Il percorso riunisce capolavori raramente esposti all'estero e in molti casi mai presentati in Cina, proponendo al pubblico asiatico una rilettura completa della ricerca morandiana attraverso un corpus eccezionale per qualità, ampiezza e rilevanza storico-critica. In essa si ripercorre l'intera parabola creativa di Morandi, dalle celebri nature morte degli anni Venti (a partire da 'Natura morta con panno gliallo', l'immagine guida della mostra), ai paesaggi degli ultimi decenni (compresa una poco vista Marina), fino ai colori e ai pigmenti morandiani: "C'è un colore Morandi che ha addirittura un termine cinese specifico per essere identificato - ha spiegato D'Arelli - per questo abbiamo deciso di portare anche i colori dell'artista".

Tutto questo, per metterne in luce il rigore compositivo e l'intensità dello sguardo.
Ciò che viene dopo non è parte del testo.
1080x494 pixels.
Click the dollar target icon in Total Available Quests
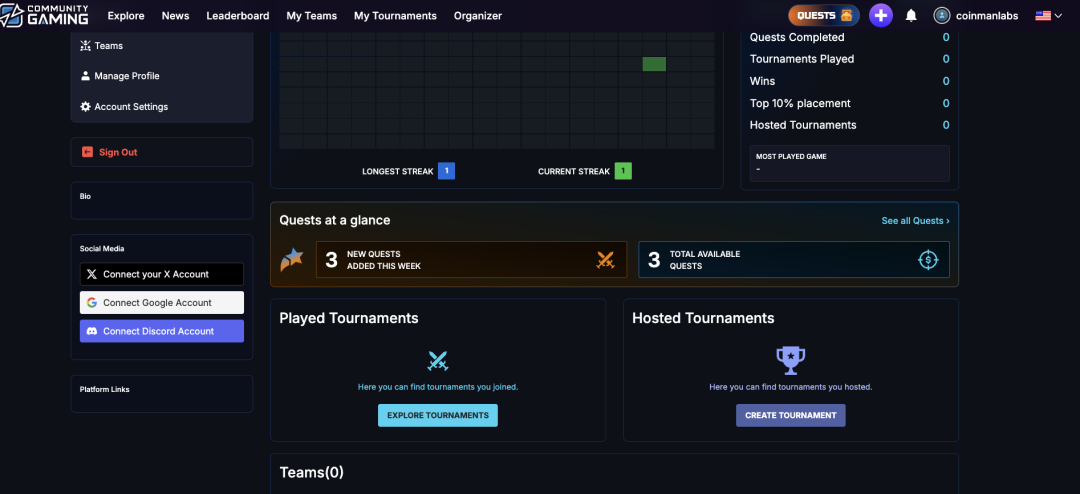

Il titolo 'Solo' esprime il cuore del progetto: una mostra dedicata esclusivamente all'artista, senza confronti o accostamenti: "Morandi ha passato molto tempo da solo, nel suo studio", ha detto Balbi.

Articolata in 35 sezioni, la mostra permette di entrare nel laboratorio creativo di Morandi attraverso documenti originali, oggetti personali, opere restaurate per l'occasione e, per la prima volta fuori da Bologna, il torchio utilizzato per le sue incisioni. Completano il percorso fotografie di Gianni Berengo Gardin dedicate agli studi di Bologna e Grizzana e un film realizzato da Germano Maccioni sui luoghi dell'artista.

La scelta di Shanghai riflette il crescente interesse della Cina per Morandi: "In Cina Morandi è famosissimo, molto più di Caravaggio", ha aggiunto D'Arelli. E il sindaco di Bologna, Matteo Lepore: "Saremo in Cina a rappresentare l'Italia, l'arte e Bologna. Credo che sia uno degli appuntamenti con la storia che Bologna ha nel rapporto con la Cina. Giorgio Morandi è già oggi uno degli artisti italiani più riconosciuti e apprezzati a livello internazionale, ma può rappresentare ancora di più per Bologna e per la sua identità culturale". A fine anno, la mostra, opportunamente riadattata, andrà a Seul in Corea del Sud.